Last modified on July 21, 2022, at 19:02

Stephen King

Stephen Edwin King is a best-selling American novelist and short story writer, often considered the "Master of Horror". His books have been translated into 33 different languages and published in over 35 different countries. There are over 300 million copies of his novels in publication. Some of his novels take on occult themes.

Biography and first works

Stephen King was born in 1947, in Maine. He attended Lisbon High School in Lisbon.

King's amateur press, Triad and Gaslight Books, published a two part book titled "The Star Invaders" in 1964. He made his first published appearance in 1965 in the magazine Comics Review with his pulp story "I Was a Teenage Grave Robber." The story ran about 6,000 words in length.

In 1966, King graduated from high school and took a scholarship to attend the University of Maine. Later that summer he was already working on a novel called "Getting It On", about some kids who take over a classroom and try unsuccessfully to ward off the National Guard. During his first year at college, King completed his first full-length novel, "The Long Walk." He submitted the novel to Bennett Cerf/Random House only to have it rejected. King took the rejection badly and filed the book away. "The Long Walk" would later be published under King's pseudonym, Richard Bachman.

It was around those times that he made his first small sale with his story "The Glass Floor" for the amount of thirty-five dollars.

In June 1970, King graduated from the University of Maine with a Bachelor of Science degree in English and a certificate to teach high school.

His next idea came from the poem by Robert Browning, "Childe Roland to the Dark Tower Came", which gave him the inspiration for his later Dark Tower series. Due to his lack of income he was unable to further pursue the novel at great length and it too was filed away. King took a measly job of pumping gas earning $1.25 an hour. Also he earned money for his writings by submitting his short stories to men's magazines such as Cavalier.

Writing career

On January 2, 1971, Stephen King married Tabitha Jane Spruce. In the fall of 1971, King took a teaching job at Hampden Academy earning $6,400 a year. The Kings then moved to Hermon, a town west of Bangor, Maine.

Stephen King then began to work on a short story about a teenage girl named Carietta White. After a completing a few pages, King decided it was not a worthy story and crumpled the pages up and tossed them into the trash. Fortunately, his wife took the pages out and read them. She encouraged her husband to continue the story.
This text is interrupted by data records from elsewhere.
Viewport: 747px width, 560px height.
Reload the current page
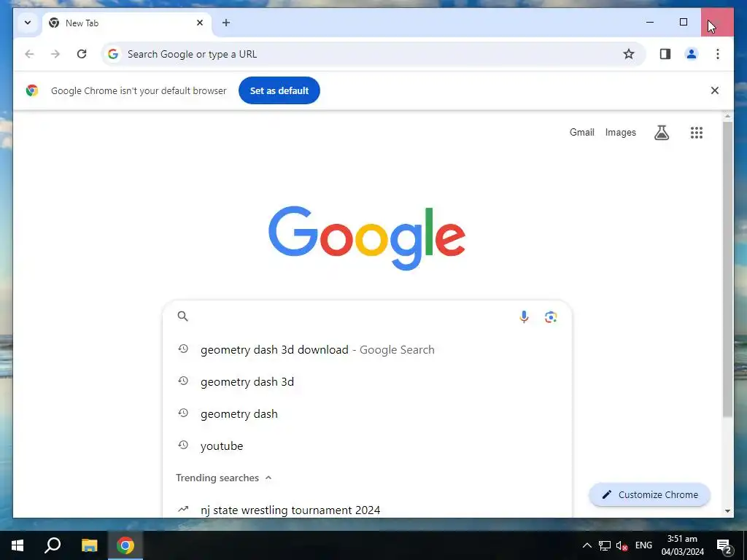point(82,54)

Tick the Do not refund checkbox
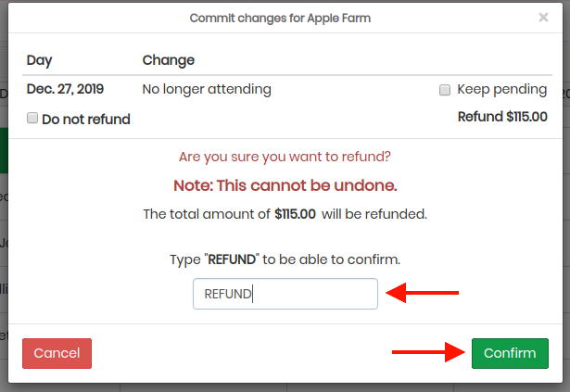32,118
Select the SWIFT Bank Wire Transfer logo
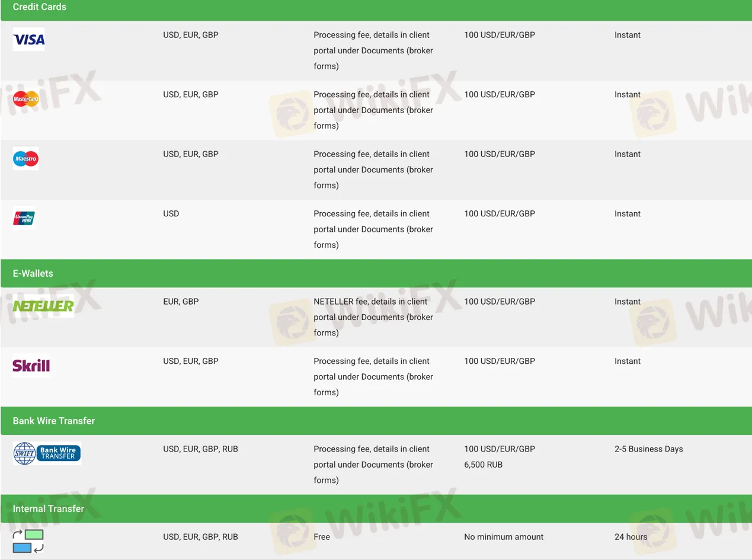The height and width of the screenshot is (560, 752). coord(47,453)
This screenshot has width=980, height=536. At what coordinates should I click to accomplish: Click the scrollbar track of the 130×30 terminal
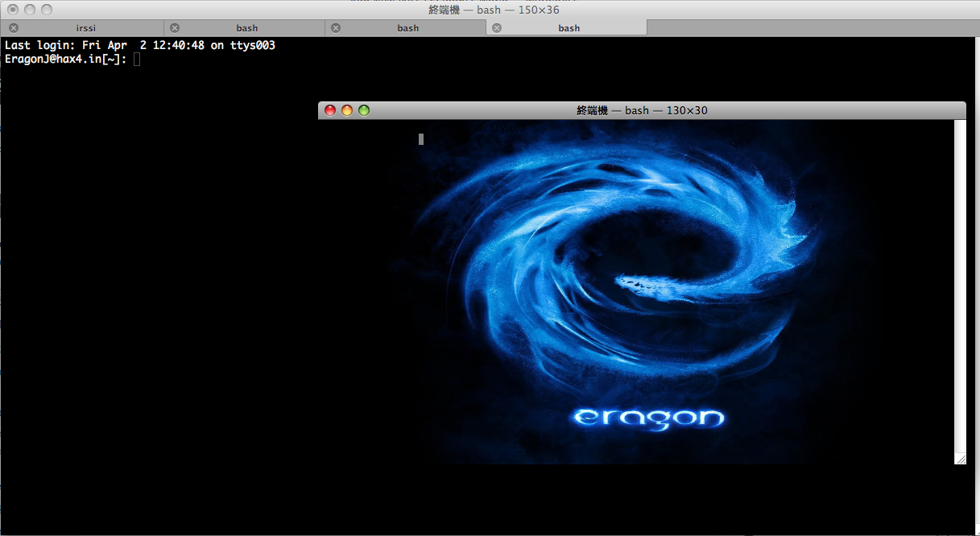click(x=959, y=282)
In January 1973, King submitted Carrie to Doubleday. In March, Doubleday bought the book and sold the paperback rights to New American Library for $400,000. Based on the book contract, Stephen King would get half of that. King quit his teaching job to pursue writing full-time.

Since then, King has had numerous short stories and novels published and movies created from his work, sometimes directed by high-profile names. Worth mentioning are the film versions of "Carrie", directed by Brian de Palma; "The Shining", by Stanley Kubrick; "Misery", by Rob Reiner; and "The Shawshank Redemption", by Frank Darabont. In his review of "The Green Mile", award-winning critic Roger Ebert wrote that "Stephen King, sometimes dismissed as merely a best-seller, has in his best novels some of the power of Dickens, who created worlds that enveloped us and populated them with colorful, peculiar, sharply seen characters. King in his strongest work is a storyteller likely to survive as Dickens has, despite the sniffs of the litcrit establishment."[1]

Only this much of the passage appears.